**** RECORDS SUPPLIED
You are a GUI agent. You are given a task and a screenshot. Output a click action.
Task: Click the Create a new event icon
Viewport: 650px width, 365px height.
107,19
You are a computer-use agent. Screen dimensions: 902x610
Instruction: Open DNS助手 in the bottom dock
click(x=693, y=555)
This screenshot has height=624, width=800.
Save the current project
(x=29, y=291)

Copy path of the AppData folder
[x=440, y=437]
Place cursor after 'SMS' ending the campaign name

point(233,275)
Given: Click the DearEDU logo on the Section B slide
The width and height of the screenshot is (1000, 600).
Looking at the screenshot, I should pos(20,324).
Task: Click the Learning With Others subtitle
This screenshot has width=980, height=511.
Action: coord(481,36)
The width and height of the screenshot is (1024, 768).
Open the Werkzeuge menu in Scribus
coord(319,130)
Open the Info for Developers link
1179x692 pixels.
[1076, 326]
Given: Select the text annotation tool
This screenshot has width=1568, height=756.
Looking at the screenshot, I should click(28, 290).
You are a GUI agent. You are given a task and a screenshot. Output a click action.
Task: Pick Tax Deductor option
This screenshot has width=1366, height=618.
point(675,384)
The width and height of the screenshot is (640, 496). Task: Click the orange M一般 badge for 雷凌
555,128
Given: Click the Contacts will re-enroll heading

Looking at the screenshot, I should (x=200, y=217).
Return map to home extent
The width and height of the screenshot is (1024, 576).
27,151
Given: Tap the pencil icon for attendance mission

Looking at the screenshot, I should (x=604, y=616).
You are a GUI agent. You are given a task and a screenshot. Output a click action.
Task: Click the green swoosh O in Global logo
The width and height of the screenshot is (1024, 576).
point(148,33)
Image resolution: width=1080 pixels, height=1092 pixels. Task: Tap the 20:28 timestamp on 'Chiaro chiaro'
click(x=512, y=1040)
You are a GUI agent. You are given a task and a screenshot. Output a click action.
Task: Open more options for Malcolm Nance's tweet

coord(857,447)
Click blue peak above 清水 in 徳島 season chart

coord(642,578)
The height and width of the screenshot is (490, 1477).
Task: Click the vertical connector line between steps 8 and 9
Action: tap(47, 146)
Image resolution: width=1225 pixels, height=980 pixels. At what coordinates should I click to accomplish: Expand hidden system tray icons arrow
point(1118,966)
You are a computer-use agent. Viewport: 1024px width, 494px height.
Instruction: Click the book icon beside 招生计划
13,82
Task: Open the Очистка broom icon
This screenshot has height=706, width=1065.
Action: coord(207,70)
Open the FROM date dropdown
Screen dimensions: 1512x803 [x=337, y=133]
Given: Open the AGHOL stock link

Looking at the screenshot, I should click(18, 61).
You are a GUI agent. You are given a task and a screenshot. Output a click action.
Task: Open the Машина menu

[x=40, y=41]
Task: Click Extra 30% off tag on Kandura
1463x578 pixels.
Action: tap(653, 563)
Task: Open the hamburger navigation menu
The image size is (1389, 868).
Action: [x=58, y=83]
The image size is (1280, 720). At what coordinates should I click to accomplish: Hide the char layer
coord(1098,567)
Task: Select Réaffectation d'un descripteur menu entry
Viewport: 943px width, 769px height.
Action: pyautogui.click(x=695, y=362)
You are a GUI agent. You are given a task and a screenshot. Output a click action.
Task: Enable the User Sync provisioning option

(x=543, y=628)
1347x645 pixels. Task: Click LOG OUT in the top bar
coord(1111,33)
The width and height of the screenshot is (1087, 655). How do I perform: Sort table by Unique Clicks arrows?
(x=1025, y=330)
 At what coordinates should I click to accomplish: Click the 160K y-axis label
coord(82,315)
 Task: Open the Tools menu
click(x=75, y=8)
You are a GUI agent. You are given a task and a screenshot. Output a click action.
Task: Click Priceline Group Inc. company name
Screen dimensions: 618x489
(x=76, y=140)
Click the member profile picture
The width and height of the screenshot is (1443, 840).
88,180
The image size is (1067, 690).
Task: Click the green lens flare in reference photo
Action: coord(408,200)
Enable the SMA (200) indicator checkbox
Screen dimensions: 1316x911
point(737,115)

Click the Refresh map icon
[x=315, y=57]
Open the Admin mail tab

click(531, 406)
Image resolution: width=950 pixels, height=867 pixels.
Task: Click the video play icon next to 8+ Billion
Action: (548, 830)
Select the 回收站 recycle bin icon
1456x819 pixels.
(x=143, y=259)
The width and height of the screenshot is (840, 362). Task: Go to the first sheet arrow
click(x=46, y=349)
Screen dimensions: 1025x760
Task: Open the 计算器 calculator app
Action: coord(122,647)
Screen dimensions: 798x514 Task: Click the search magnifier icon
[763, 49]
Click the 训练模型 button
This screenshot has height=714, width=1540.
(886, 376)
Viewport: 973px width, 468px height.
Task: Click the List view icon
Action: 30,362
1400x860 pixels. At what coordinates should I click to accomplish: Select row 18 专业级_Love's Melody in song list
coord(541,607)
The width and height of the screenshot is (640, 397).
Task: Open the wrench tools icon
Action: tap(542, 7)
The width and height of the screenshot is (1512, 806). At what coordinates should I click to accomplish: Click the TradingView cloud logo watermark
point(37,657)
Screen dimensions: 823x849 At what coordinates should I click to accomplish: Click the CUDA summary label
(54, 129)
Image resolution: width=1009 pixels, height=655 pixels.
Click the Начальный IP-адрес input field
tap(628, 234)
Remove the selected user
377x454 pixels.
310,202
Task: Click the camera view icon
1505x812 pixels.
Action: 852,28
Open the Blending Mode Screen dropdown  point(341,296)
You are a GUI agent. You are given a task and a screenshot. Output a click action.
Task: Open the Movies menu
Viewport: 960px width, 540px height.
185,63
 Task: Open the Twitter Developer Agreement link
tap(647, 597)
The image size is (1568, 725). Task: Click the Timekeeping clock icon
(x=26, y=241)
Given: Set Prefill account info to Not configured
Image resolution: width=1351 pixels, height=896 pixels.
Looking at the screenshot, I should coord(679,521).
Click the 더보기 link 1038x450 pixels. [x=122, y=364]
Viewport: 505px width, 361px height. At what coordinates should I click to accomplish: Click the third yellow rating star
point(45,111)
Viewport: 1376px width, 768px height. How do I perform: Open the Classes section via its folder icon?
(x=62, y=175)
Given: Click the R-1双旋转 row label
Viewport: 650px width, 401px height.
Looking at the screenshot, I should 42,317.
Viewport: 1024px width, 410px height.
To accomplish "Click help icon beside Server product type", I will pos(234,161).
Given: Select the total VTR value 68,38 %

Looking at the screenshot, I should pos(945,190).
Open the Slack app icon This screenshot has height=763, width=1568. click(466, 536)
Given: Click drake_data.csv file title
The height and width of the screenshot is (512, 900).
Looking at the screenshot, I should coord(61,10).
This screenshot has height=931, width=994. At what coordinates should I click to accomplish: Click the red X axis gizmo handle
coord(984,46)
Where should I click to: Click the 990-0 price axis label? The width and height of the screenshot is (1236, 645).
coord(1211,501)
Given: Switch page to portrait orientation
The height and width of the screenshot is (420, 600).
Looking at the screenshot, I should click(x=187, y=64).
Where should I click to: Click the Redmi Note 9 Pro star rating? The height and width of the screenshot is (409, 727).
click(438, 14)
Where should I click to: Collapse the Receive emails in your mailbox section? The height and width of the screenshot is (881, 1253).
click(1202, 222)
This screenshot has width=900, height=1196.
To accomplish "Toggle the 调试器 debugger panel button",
********
* [WHAT IS BEING ASKED]:
Every line above should be printed again exactly as it stands.

* [RESULT]:
You are a GUI agent. You are given a task and a screenshot. Output a click action.
Task: Click the Create a new event icon
Viewport: 650px width, 365px height.
107,19
You are a computer-use agent. Screen dimensions: 902x610
Instruction: Open DNS助手 in the bottom dock
click(x=693, y=555)
This screenshot has height=624, width=800.
Save the current project
(x=29, y=291)

Copy path of the AppData folder
[x=440, y=437]
Place cursor after 'SMS' ending the campaign name

point(233,275)
Given: Click the DearEDU logo on the Section B slide
The width and height of the screenshot is (1000, 600).
Looking at the screenshot, I should pos(20,324).
Task: Click the Learning With Others subtitle
This screenshot has width=980, height=511.
Action: coord(481,36)
The width and height of the screenshot is (1024, 768).
Open the Werkzeuge menu in Scribus
coord(319,130)
Open the Info for Developers link
1179x692 pixels.
[1076, 326]
Given: Select the text annotation tool
This screenshot has width=1568, height=756.
Looking at the screenshot, I should click(28, 290).
You are a GUI agent. You are given a task and a screenshot. Output a click action.
Task: Pick Tax Deductor option
This screenshot has width=1366, height=618.
point(675,384)
The width and height of the screenshot is (640, 496). Task: Click the orange M一般 badge for 雷凌
555,128
Given: Click the Contacts will re-enroll heading

Looking at the screenshot, I should (x=200, y=217).
Return map to home extent
The width and height of the screenshot is (1024, 576).
27,151
Given: Tap the pencil icon for attendance mission

Looking at the screenshot, I should (x=604, y=616).
You are a GUI agent. You are given a task and a screenshot. Output a click action.
Task: Click the green swoosh O in Global logo
The width and height of the screenshot is (1024, 576).
point(148,33)
Image resolution: width=1080 pixels, height=1092 pixels. Task: Tap the 20:28 timestamp on 'Chiaro chiaro'
click(x=512, y=1040)
You are a GUI agent. You are given a task and a screenshot. Output a click action.
Task: Open more options for Malcolm Nance's tweet

coord(857,447)
Click blue peak above 清水 in 徳島 season chart

coord(642,578)
The height and width of the screenshot is (490, 1477).
Task: Click the vertical connector line between steps 8 and 9
Action: tap(47, 146)
Image resolution: width=1225 pixels, height=980 pixels. At what coordinates should I click to accomplish: Expand hidden system tray icons arrow
point(1118,966)
You are a computer-use agent. Viewport: 1024px width, 494px height.
Instruction: Click the book icon beside 招生计划
13,82
Task: Open the Очистка broom icon
This screenshot has height=706, width=1065.
Action: coord(207,70)
Open the FROM date dropdown
Screen dimensions: 1512x803 [x=337, y=133]
Given: Open the AGHOL stock link

Looking at the screenshot, I should click(18, 61).
You are a GUI agent. You are given a task and a screenshot. Output a click action.
Task: Open the Машина menu

[x=40, y=41]
Task: Click Extra 30% off tag on Kandura
1463x578 pixels.
Action: tap(653, 563)
Task: Open the hamburger navigation menu
The image size is (1389, 868).
Action: [x=58, y=83]
The image size is (1280, 720). At what coordinates should I click to accomplish: Hide the char layer
coord(1098,567)
Task: Select Réaffectation d'un descripteur menu entry
Viewport: 943px width, 769px height.
Action: pyautogui.click(x=695, y=362)
You are a GUI agent. You are given a task and a screenshot. Output a click action.
Task: Enable the User Sync provisioning option

(x=543, y=628)
1347x645 pixels. Task: Click LOG OUT in the top bar
coord(1111,33)
The width and height of the screenshot is (1087, 655). How do I perform: Sort table by Unique Clicks arrows?
(x=1025, y=330)
 At what coordinates should I click to accomplish: Click the 160K y-axis label
coord(82,315)
 Task: Open the Tools menu
click(x=75, y=8)
You are a GUI agent. You are given a task and a screenshot. Output a click action.
Task: Click Priceline Group Inc. company name
Screen dimensions: 618x489
(x=76, y=140)
Click the member profile picture
The width and height of the screenshot is (1443, 840).
88,180
The image size is (1067, 690).
Task: Click the green lens flare in reference photo
Action: coord(408,200)
Enable the SMA (200) indicator checkbox
Screen dimensions: 1316x911
point(737,115)

Click the Refresh map icon
[x=315, y=57]
Open the Admin mail tab

click(531, 406)
Image resolution: width=950 pixels, height=867 pixels.
Task: Click the video play icon next to 8+ Billion
Action: (548, 830)
Select the 回收站 recycle bin icon
1456x819 pixels.
(x=143, y=259)
The width and height of the screenshot is (840, 362). Task: Go to the first sheet arrow
click(x=46, y=349)
Screen dimensions: 1025x760
Task: Open the 计算器 calculator app
Action: coord(122,647)
Screen dimensions: 798x514 Task: Click the search magnifier icon
[763, 49]
Click the 训练模型 button
This screenshot has height=714, width=1540.
(886, 376)
Viewport: 973px width, 468px height.
Task: Click the List view icon
Action: 30,362
1400x860 pixels. At what coordinates should I click to accomplish: Select row 18 专业级_Love's Melody in song list
coord(541,607)
The width and height of the screenshot is (640, 397).
Task: Open the wrench tools icon
Action: tap(542, 7)
The width and height of the screenshot is (1512, 806). At what coordinates should I click to accomplish: Click the TradingView cloud logo watermark
point(37,657)
Screen dimensions: 823x849 At what coordinates should I click to accomplish: Click the CUDA summary label
(54, 129)
Image resolution: width=1009 pixels, height=655 pixels.
Click the Начальный IP-адрес input field
tap(628, 234)
Remove the selected user
377x454 pixels.
310,202
Task: Click the camera view icon
1505x812 pixels.
Action: 852,28
Open the Blending Mode Screen dropdown  point(341,296)
You are a GUI agent. You are given a task and a screenshot. Output a click action.
Task: Open the Movies menu
Viewport: 960px width, 540px height.
185,63
 Task: Open the Twitter Developer Agreement link
tap(647, 597)
The image size is (1568, 725). Task: Click the Timekeeping clock icon
(x=26, y=241)
Given: Set Prefill account info to Not configured
Image resolution: width=1351 pixels, height=896 pixels.
Looking at the screenshot, I should coord(679,521).
Click the 더보기 link 1038x450 pixels. [x=122, y=364]
Viewport: 505px width, 361px height. At what coordinates should I click to accomplish: Click the third yellow rating star
point(45,111)
Viewport: 1376px width, 768px height. How do I perform: Open the Classes section via its folder icon?
(x=62, y=175)
Given: Click the R-1双旋转 row label
Viewport: 650px width, 401px height.
Looking at the screenshot, I should 42,317.
Viewport: 1024px width, 410px height.
To accomplish "Click help icon beside Server product type", I will pos(234,161).
Given: Select the total VTR value 68,38 %

Looking at the screenshot, I should pos(945,190).
Open the Slack app icon This screenshot has height=763, width=1568. click(466, 536)
Given: Click drake_data.csv file title
The height and width of the screenshot is (512, 900).
Looking at the screenshot, I should coord(61,10).
This screenshot has height=931, width=994. At what coordinates should I click to accomplish: Click the red X axis gizmo handle
coord(984,46)
Where should I click to: Click the 990-0 price axis label? The width and height of the screenshot is (1236, 645).
coord(1211,501)
Given: Switch page to portrait orientation
The height and width of the screenshot is (420, 600).
Looking at the screenshot, I should click(x=187, y=64).
Where should I click to: Click the Redmi Note 9 Pro star rating? The height and width of the screenshot is (409, 727).
click(438, 14)
Where should I click to: Collapse the Receive emails in your mailbox section? The height and width of the screenshot is (881, 1253).
click(1202, 222)
This screenshot has width=900, height=1196.
To accomplish "Toggle the 调试器 debugger panel button",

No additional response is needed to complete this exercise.